Once seen as the poor alternative to the more established classic Australian muscle cars of the 1960s and 70s, the Brock Commodores of the 1980s are continuing to move strongly towards becoming serious six-figure machines.
The latest evidence of this was at the Shannons winter auction in Sydney, where a beautifully original 1985 VK Commodore Group A SS sold for $92,000.
Shannons said the car had just 31,197km on its odometer at the time of the sale and its engine had been rebuilt 1000km previously by Peter Brock's renowned engine builder, Neill Burns.
The car sold on Monday was number 485 of the 500 built for racing homologation in 1985, after the move in Australia to the International Group A touring car regulations.

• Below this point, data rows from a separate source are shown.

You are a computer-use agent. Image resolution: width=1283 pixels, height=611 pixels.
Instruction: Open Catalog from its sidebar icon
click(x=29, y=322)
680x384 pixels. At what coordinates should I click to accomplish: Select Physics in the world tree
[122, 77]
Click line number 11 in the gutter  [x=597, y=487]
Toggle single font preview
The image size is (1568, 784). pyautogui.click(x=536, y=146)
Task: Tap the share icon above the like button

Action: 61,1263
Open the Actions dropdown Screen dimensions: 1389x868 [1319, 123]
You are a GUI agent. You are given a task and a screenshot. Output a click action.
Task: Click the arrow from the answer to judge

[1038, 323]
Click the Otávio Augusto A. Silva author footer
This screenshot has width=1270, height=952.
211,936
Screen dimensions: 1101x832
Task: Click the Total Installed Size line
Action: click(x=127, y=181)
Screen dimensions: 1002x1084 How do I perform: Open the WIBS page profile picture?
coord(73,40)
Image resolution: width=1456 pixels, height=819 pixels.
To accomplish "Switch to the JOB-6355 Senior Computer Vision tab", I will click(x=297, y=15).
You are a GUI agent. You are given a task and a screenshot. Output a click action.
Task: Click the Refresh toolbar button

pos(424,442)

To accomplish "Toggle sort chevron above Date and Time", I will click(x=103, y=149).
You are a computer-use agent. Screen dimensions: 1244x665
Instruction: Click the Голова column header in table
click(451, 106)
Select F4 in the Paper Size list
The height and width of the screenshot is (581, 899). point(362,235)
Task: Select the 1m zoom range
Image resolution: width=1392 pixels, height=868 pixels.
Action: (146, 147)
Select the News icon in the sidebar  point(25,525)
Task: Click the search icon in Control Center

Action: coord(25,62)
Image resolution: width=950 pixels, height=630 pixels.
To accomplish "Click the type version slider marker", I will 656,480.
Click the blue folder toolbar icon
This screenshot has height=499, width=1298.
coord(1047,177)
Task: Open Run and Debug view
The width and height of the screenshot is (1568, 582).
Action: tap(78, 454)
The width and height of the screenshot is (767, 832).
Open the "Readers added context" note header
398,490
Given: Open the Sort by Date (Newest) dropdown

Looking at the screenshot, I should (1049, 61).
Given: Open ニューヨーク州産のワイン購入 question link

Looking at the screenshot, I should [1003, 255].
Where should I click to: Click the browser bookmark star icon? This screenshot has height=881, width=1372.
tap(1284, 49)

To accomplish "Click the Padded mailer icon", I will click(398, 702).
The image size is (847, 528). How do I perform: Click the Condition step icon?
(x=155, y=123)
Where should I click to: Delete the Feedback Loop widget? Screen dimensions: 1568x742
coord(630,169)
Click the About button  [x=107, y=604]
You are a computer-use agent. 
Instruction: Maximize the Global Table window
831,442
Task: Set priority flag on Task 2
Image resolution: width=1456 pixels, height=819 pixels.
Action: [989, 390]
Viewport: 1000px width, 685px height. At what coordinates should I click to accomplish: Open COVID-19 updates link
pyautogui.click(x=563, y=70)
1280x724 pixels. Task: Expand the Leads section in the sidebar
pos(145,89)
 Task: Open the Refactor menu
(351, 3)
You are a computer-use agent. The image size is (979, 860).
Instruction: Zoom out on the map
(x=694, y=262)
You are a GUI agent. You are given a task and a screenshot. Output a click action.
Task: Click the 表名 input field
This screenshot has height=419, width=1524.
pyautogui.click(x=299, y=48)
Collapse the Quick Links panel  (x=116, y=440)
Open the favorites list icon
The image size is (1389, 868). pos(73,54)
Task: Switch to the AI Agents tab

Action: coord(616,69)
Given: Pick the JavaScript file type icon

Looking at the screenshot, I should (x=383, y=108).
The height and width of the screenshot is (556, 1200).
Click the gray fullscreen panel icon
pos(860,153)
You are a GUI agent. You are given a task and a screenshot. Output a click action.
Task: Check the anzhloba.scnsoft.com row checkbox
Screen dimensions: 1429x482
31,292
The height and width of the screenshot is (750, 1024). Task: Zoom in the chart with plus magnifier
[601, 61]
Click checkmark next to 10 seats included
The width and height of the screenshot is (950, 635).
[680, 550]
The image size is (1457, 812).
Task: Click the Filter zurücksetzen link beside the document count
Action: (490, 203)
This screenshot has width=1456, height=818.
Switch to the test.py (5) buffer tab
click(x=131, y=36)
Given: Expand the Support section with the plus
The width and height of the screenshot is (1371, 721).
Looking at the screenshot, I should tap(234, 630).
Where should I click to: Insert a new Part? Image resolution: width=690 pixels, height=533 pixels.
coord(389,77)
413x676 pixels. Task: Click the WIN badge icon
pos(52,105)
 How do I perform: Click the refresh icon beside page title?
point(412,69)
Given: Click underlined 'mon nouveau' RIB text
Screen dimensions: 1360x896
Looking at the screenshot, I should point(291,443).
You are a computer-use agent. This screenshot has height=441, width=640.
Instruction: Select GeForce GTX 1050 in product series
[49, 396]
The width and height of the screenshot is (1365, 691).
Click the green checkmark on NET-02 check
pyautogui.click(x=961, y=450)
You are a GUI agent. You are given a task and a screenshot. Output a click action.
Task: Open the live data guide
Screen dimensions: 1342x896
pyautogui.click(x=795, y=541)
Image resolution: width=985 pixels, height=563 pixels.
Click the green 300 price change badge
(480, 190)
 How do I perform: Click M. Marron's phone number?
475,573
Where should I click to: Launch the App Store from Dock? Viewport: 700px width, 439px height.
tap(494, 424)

The sale took place just a fortnight before the eighth anniversary of Peter Brock's death in Gidgegannup on September 8, 2006, so perhaps this was also present in the minds of bidders.
Arguably the most obscure car in the sale was a 1934 Chrysler Airflow sedan.
Built at a time when most other American cars still had separate headlights and wings with tall, vertical radiators, the Chrysler Airflow was something of a revelation with its streamlined shape.
The Airflow wasn't a huge sales success and was only made between 1934 and 1937.
Its styling became increasingly conservative over those years in a bid to broaden the car's appeal.
Today, it's this original 1934 shape which defines the Chrysler Airflow and nowadays this shape is the one most sought after by collectors.
Hence, the one in Monday's Shannons sale reaped a strong $67,000. Top price at this sale was achieved by a 1964 Porsche 356 SC, which sold for a staggering $180,000, while a 1958 Mercedes-Benz 190SL also sold well at $137,000.
Both of these models have appreciated strongly over the past 15 years, especially the 190SL, which has approximately doubled its value in that time.
Next down the list from these was a 1951 Jaguar XK120, which went to a new owner in exchange for $105,000.
- LEGO PRODUCES A MINI MINI*
In competition circles they were known as flying bricks and now there's a Mini that is literally made of them.
Lego bricks, that is.
The renowned Danish toy maker has added the Mini Cooper to its range, complete with a body in the classic British racing green colour with a white roof.
The Lego version of the Mini is based on the car produced from August 1997 to July 1998 to mark the 40th anniversary of the classic Mini, and comprises 1077 pieces.
Coincidentally, this number is very close to the engine size of the original Cooper S, which was 1071cc.